"And the American Congo," asked Max Huber, "is that out of the question?"
"To what end, my dear Max?" replied John Cort. "Do we lack vast spaces in the United States? What of the new and empty regions between Alaska and Texas? Before colonizing abroad, it is better to colonize at home, I think...."
"Ah, my dear John, the European nations will eventually divide Africa, if things continue -- an area of three billion hectares! Will the Americans leave them all to the English, the Germans, the Dutch, the Portuguese, the French, the Italians, the Spaniards, the Belgians?..."

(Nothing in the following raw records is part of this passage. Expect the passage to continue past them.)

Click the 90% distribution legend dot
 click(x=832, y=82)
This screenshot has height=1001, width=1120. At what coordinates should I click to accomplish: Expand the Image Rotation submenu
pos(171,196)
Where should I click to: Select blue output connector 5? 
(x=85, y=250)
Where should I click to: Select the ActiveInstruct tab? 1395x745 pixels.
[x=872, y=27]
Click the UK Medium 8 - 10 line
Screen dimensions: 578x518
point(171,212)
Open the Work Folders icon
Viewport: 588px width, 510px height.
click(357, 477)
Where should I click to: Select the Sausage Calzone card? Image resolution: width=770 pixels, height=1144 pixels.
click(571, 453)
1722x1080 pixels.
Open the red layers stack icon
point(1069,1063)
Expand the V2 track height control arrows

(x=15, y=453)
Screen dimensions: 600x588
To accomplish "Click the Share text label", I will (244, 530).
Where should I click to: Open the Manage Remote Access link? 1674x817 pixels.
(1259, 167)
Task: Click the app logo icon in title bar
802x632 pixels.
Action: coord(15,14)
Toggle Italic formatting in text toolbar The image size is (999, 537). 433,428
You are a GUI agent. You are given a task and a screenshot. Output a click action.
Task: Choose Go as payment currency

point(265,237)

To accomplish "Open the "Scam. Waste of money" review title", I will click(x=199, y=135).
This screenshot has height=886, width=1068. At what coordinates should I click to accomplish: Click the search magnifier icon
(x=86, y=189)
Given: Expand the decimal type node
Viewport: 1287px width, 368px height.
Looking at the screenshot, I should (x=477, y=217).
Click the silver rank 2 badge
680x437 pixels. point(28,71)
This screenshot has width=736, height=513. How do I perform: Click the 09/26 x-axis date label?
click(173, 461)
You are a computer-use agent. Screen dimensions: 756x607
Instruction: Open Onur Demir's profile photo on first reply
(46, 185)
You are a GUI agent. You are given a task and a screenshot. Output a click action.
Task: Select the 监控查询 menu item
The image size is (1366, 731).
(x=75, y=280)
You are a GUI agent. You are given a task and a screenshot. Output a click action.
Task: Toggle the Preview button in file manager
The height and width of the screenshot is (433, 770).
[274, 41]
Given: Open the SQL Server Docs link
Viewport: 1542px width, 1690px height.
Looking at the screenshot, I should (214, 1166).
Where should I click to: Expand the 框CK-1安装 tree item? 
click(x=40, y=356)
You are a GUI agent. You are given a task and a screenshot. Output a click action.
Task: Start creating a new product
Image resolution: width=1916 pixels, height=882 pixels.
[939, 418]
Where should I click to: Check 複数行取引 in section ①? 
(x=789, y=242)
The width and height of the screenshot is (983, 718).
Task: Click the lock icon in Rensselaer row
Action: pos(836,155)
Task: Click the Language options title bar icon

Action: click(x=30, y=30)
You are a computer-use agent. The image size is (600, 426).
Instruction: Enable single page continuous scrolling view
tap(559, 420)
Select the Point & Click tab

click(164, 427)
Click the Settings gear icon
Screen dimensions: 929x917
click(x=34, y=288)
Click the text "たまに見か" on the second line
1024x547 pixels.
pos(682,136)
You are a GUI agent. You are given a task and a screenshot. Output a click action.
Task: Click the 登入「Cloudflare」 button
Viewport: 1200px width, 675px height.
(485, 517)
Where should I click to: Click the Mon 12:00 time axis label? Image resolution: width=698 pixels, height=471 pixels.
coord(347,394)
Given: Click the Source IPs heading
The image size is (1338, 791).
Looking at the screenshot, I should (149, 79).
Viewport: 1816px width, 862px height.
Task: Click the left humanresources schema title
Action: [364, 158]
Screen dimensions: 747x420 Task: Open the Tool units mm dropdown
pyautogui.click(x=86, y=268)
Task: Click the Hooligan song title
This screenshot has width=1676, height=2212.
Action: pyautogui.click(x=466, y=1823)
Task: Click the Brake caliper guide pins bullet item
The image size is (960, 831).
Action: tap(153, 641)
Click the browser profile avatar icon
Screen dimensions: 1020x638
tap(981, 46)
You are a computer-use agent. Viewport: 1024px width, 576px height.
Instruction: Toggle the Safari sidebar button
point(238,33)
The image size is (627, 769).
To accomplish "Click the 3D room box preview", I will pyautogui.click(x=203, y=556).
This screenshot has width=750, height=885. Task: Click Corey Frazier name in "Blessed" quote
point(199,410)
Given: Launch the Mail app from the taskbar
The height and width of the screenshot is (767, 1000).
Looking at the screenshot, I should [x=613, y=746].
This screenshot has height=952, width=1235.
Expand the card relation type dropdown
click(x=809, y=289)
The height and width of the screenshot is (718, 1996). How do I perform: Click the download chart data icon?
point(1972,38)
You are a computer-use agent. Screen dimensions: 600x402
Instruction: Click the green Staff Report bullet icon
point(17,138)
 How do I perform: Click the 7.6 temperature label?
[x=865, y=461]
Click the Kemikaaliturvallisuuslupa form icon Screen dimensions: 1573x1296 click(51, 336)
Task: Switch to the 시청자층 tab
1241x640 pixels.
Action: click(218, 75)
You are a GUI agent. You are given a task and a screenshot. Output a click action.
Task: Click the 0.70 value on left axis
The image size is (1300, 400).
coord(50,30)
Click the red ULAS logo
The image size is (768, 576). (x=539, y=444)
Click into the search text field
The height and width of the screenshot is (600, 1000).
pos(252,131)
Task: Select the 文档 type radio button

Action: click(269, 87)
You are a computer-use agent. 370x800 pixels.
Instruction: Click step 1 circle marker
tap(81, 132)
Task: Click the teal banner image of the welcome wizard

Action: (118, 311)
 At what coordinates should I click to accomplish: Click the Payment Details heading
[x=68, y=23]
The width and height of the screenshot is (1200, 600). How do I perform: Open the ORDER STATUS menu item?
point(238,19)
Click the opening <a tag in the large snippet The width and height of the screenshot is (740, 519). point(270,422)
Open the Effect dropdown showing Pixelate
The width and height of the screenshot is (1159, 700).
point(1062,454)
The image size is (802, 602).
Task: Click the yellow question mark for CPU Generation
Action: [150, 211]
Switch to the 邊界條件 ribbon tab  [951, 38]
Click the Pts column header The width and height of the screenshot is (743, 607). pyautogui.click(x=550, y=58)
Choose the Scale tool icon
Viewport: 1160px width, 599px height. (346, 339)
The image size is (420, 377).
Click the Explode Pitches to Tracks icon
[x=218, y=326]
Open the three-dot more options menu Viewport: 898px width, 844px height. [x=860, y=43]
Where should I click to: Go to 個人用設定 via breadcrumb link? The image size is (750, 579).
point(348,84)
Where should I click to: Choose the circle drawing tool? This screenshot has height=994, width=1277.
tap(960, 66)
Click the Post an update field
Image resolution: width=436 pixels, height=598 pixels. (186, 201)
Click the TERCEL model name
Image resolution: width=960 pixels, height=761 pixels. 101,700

"The Americans will have nothing to do with it, any more than the Russians," said John Cort, "and for the same reason...."
"Which is?"
"It is pointless to tire your legs when you only have to extend your arms."
[My translation.]
Le Village aérien, known in English under the title, The Village in the Treetops, is Verne's Dark Continent tale, and I was surprised at how well it held up as a story. Obviously the science in this science fiction is the kind of evolutionary anthropology you would expect in the late nineteenth and early twentieth centuries (the book was published in 1901), but Verne is clearly skeptical of a lot of features of it, so while he accepts the essential features for narrative purposes, he also at several points in the narrative raises questions about how it should be interpreted even if true. In the Fitzroy edition, I. O. Evans says that Verne takes the opposition between the 'Missing Link' idea that there is no sharp line between man and animal and the view, found in Verne's own Catholic background, that there is a sharp difference between the two, and he gives a "somewhat inconclusive suggestion of the manner in which the problem might be solved", and I think this is right. Verne is more interested in the questions raised, I think, than this or that particular account of the relationship between the human and the nonhuman, and he's not interested in coming up with a definitive answer to them so much as he is with highlighting the significance that they can be raised.
Max Huber, a Frenchman, and John Cort, an American, are residents of Libreville, where their families own a factory. They are taking an expedition into the relatively unexplored regions of the Ubangi river in Central Africa. With them are Llanga, a native orphan whom they have essentially adopted, and Khamis, an African of Arab descent. They also have a number of native porters, but the porters abandon them after an unfortunate run-in with a herd of raging elephants, and they are forced to make some hard choices about the best way to reach the nearest missionary outpost. As they follow the river, a number of mysteries start piling up -- they occasionally hear what seems to be a voice crying out a Congolese word, Ngora, meaning 'mother' (according to Verne), and it eventually becomes clear that there are traces of a previous expedition that disappeared, that of Dr. Johausen. Dr. Johausen had had the theory that the higher simians were already capable of language, and had taken an expedition into the jungle in order to prove it, but had never returned. And they will eventually come across a tribe of creatures, not quite human but more advanced than apes, living in a treetop village.
It's nicely constructed, storywise, but not very complicated; a short adventure there and back. It's not as exciting a story as Burroughs would later write, nor as rich a story as Haggard had written earlier, but as a rough early foray into the same genre, it works fairly well.